RiP Philip Roth
US author Philip Roth has died, aged 85.
Roth was the celebrated author of more than 30 books, from his National Book Award-winning debut, Goodbye, Columbus, to one of his most seminal works, Portnoy’s Complaint (both Vintage). His 1997 novel American Pastoral won the Pulitzer Prize for Fiction, and, along with I Married a Communist and The Human Stain, comprised Roth’s ‘American Trilogy’. The Human Stain was also released in 2003 as a movie starring Anthony Hopkins and Nicole Kidman.
His last book, Nemesis, was a 2011 novel about the ‘wartime polio epidemic in the summer of 1944 and the effect it has on a closely-knit, family-oriented Newark community and its children’.
Roth was regarded as a writer who blurred the lines between fact and fiction, and several of his novels, including Zuckerman Unbound, The Ghost Writer and The Anatomy Lesson (all Vintage) feature a character by the name of Nathan Zuckerman, who came to be seen as Roth’s fictional alter ego.

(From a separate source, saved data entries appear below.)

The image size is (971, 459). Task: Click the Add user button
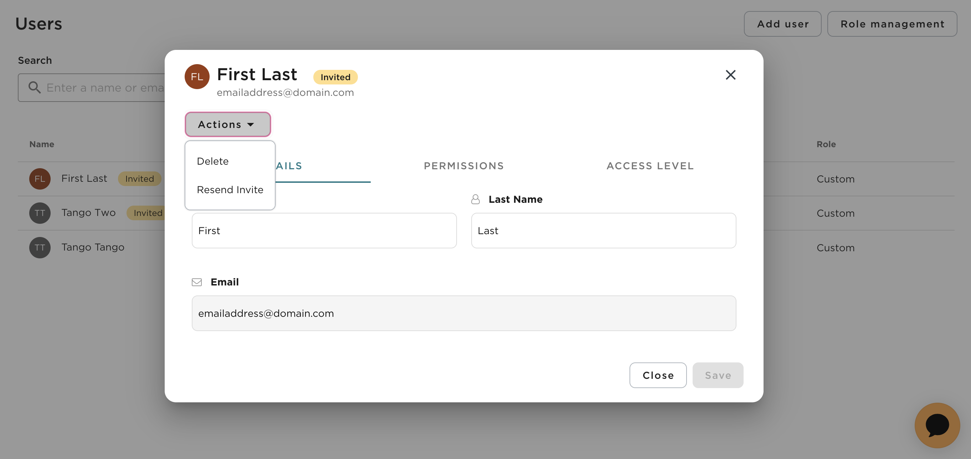783,24
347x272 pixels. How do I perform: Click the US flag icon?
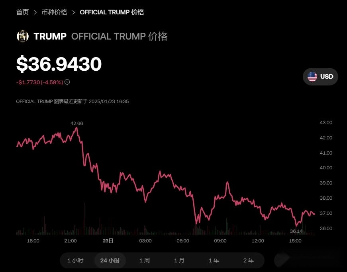tap(312, 77)
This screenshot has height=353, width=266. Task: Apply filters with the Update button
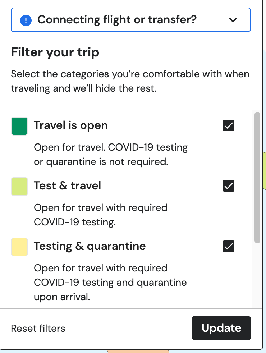pos(221,328)
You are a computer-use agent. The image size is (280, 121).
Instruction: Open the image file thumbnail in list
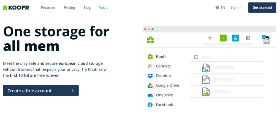point(206,91)
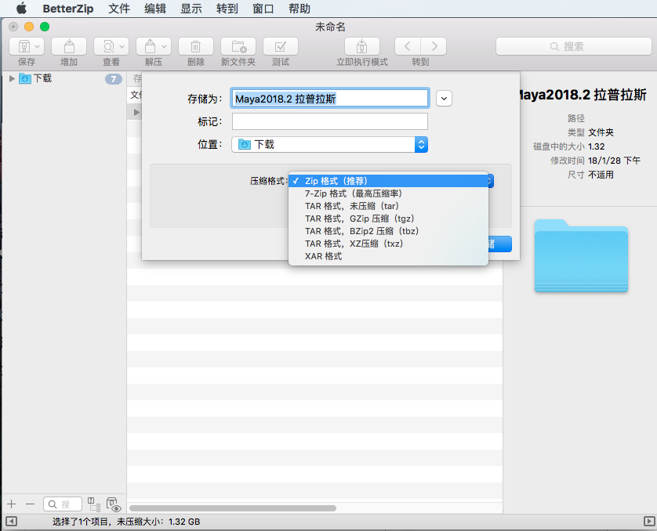Click the 删除 (Delete) trash icon
This screenshot has width=657, height=531.
(196, 46)
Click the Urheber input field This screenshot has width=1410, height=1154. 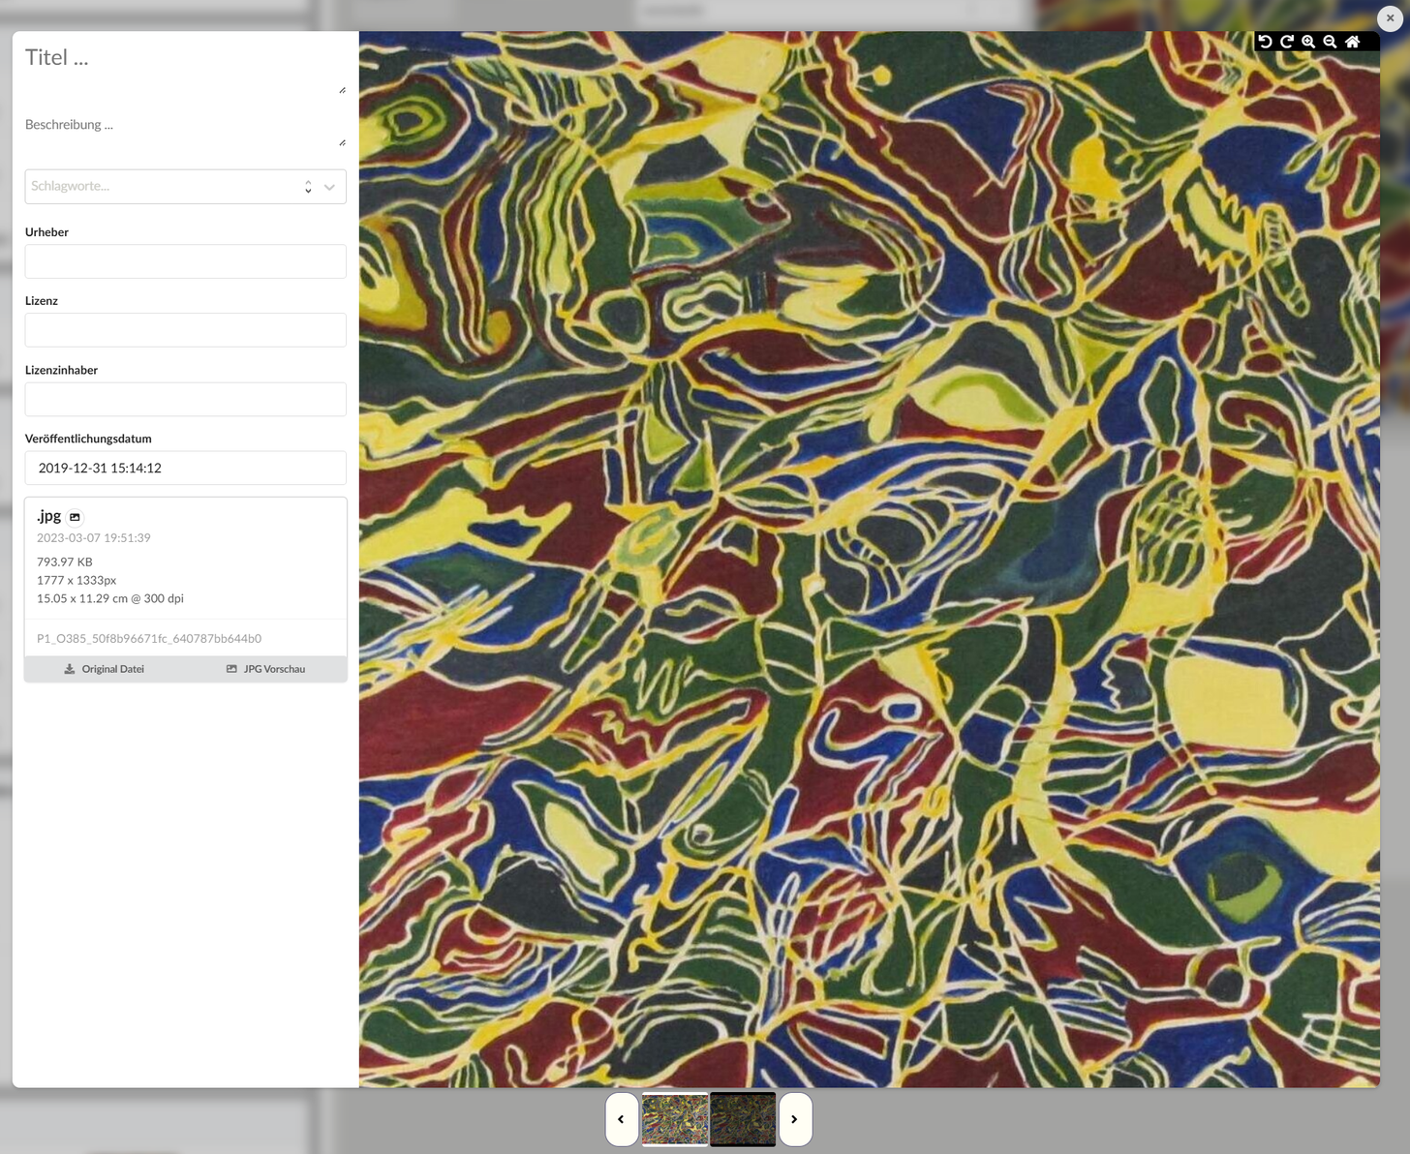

In the US, Roth’s works have been published by several houses, including Houghton Mifflin Harcourt (HMH), Random House US, Farrar Straus & Giroux, and the Library of America. The latter started reissuing his books in collected editions in 2005, making him the third of four writers—following Saul Bellow and Eudora Welty, and preceding Ursula K LeGuin—to have his works collected by the Library of America while still living.

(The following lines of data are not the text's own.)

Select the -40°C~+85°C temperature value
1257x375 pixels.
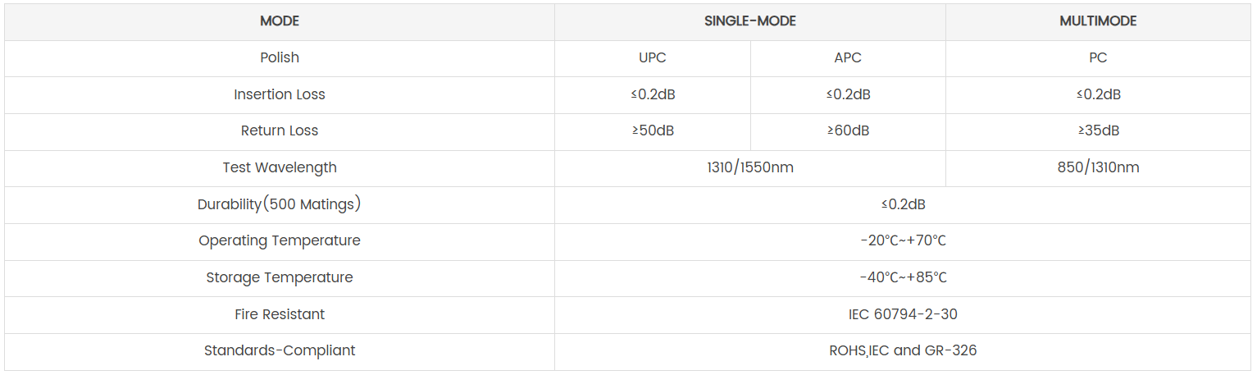(x=903, y=278)
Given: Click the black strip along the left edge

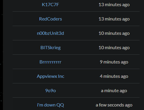Looking at the screenshot, I should click(1, 55).

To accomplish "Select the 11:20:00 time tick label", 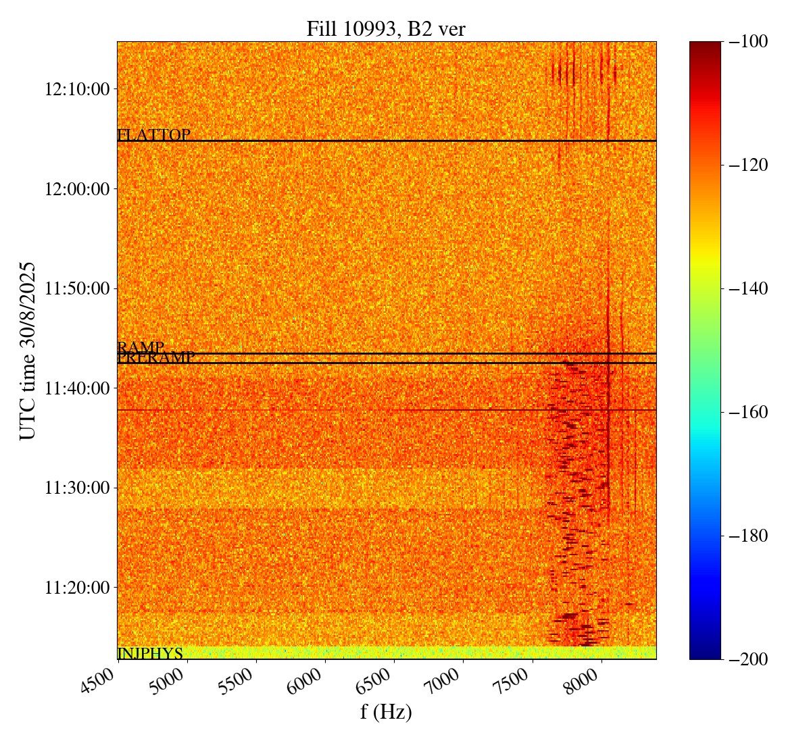I will pos(76,587).
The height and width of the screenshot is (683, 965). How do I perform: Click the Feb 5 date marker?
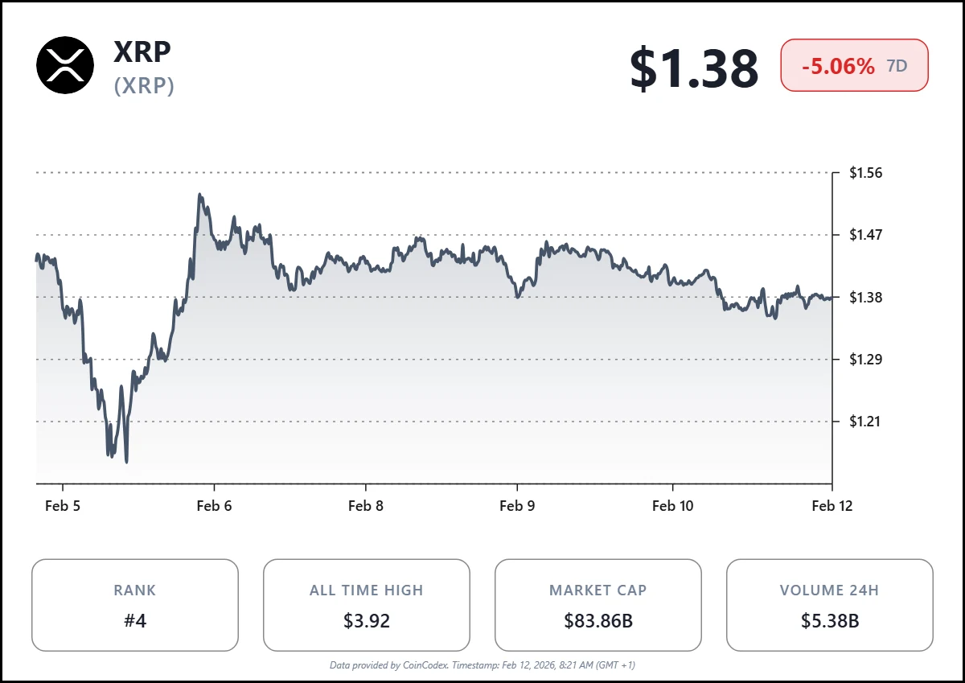tap(62, 505)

Bruce Nichols, senior vice president and publisher of HMH’s trade division, writes:
‘America has lost its greatest living writer. We join with the entire community of arts and letters in grief, and in awe at Philip Roth’s astonishing accomplishments—from the very beginning with Goodbye, Columbus, to the very end, with Nemesis. We will be forever proud to have been there at the start, and to have published him for the past three decades. Long after the controversies have quieted, the greatness shines. May he rest in peace, and may we continue to read and admire him forever.’

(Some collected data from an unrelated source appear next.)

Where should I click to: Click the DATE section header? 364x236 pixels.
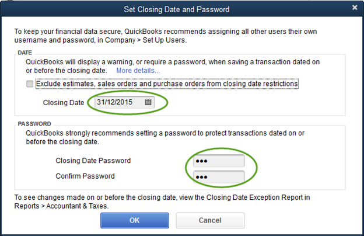(x=25, y=53)
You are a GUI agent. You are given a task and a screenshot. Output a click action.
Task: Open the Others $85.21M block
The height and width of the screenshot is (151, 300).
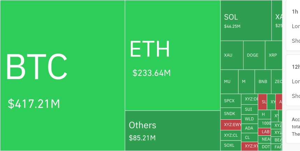173,131
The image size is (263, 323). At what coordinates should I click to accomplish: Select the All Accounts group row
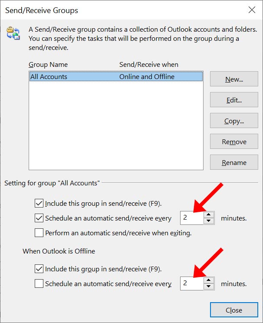pos(116,76)
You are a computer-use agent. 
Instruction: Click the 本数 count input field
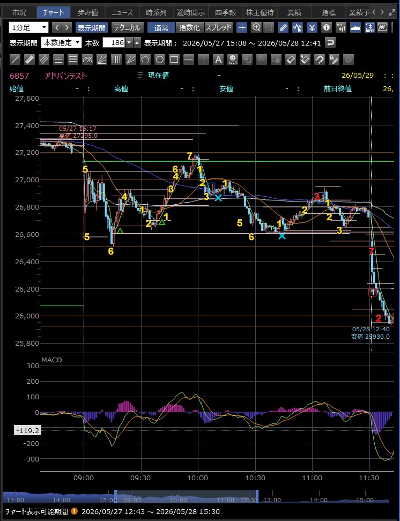[114, 42]
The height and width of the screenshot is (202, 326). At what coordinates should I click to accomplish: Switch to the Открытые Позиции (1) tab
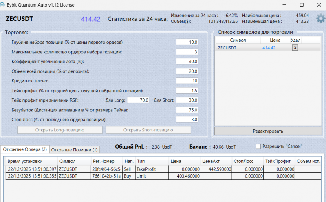coord(75,150)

Dan Franklin, associate publisher at Roth’s UK publisher Jonathan Cape, writes:
‘To my immense good fortune, I arrived at Cape just as Philip Roth was beginning the extraordinary final period of his career, producing a sequence of novels that cemented his place as one the greatest American novelists of the twentieth century. It began with Sabbath’s Theater, and continued all the way through American Pastoral, I Married a Communist and The Human Stain, to Everyman and Nemesis.’